• **PROBLEM TO SOLVE**
Find and copy every line in the records that includes the string "computer".

=== SOURCE DATA ===

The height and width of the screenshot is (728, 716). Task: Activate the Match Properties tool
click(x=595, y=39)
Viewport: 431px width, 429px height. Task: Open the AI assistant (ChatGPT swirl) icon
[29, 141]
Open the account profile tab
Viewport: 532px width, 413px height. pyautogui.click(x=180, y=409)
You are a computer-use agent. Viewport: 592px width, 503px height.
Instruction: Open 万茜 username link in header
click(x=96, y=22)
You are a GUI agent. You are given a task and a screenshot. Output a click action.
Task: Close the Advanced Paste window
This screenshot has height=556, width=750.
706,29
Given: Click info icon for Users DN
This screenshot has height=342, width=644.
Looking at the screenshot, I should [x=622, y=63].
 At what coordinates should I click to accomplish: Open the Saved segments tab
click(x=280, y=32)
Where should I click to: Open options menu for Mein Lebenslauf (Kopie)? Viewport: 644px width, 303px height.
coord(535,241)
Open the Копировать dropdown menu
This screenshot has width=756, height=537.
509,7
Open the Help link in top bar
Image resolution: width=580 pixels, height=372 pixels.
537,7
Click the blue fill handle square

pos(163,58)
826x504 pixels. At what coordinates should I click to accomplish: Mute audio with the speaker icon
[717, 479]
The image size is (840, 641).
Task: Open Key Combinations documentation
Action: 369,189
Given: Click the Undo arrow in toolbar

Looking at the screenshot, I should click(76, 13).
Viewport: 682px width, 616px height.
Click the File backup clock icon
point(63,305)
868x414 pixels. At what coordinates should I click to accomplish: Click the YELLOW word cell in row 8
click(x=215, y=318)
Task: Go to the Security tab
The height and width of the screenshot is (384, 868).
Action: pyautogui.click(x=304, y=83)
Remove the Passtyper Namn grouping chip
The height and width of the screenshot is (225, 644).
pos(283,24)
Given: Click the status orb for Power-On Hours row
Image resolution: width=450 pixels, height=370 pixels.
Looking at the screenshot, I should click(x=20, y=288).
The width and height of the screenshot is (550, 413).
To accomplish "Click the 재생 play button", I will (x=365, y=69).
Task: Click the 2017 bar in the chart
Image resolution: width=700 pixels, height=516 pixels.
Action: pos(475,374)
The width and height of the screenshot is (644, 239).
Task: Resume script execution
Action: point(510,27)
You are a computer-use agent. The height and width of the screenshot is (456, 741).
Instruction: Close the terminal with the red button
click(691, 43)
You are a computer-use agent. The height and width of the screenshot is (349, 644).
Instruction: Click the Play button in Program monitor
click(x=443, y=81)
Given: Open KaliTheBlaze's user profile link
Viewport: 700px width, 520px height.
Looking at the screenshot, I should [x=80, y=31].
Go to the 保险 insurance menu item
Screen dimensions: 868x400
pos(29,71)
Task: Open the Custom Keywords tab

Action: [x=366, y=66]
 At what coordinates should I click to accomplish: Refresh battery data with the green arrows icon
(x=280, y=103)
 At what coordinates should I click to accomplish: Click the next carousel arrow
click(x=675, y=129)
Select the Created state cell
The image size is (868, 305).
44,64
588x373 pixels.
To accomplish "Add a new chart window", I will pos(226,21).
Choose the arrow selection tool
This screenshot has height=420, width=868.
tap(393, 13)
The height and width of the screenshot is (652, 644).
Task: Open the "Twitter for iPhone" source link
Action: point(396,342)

===

• **OUTPUT FOR THIS TASK**
You are a computer-use agent. Viewport: 592px width, 503px height.
You are a computer-use agent. The height and width of the screenshot is (456, 741).
You are a computer-use agent. The height and width of the screenshot is (349, 644).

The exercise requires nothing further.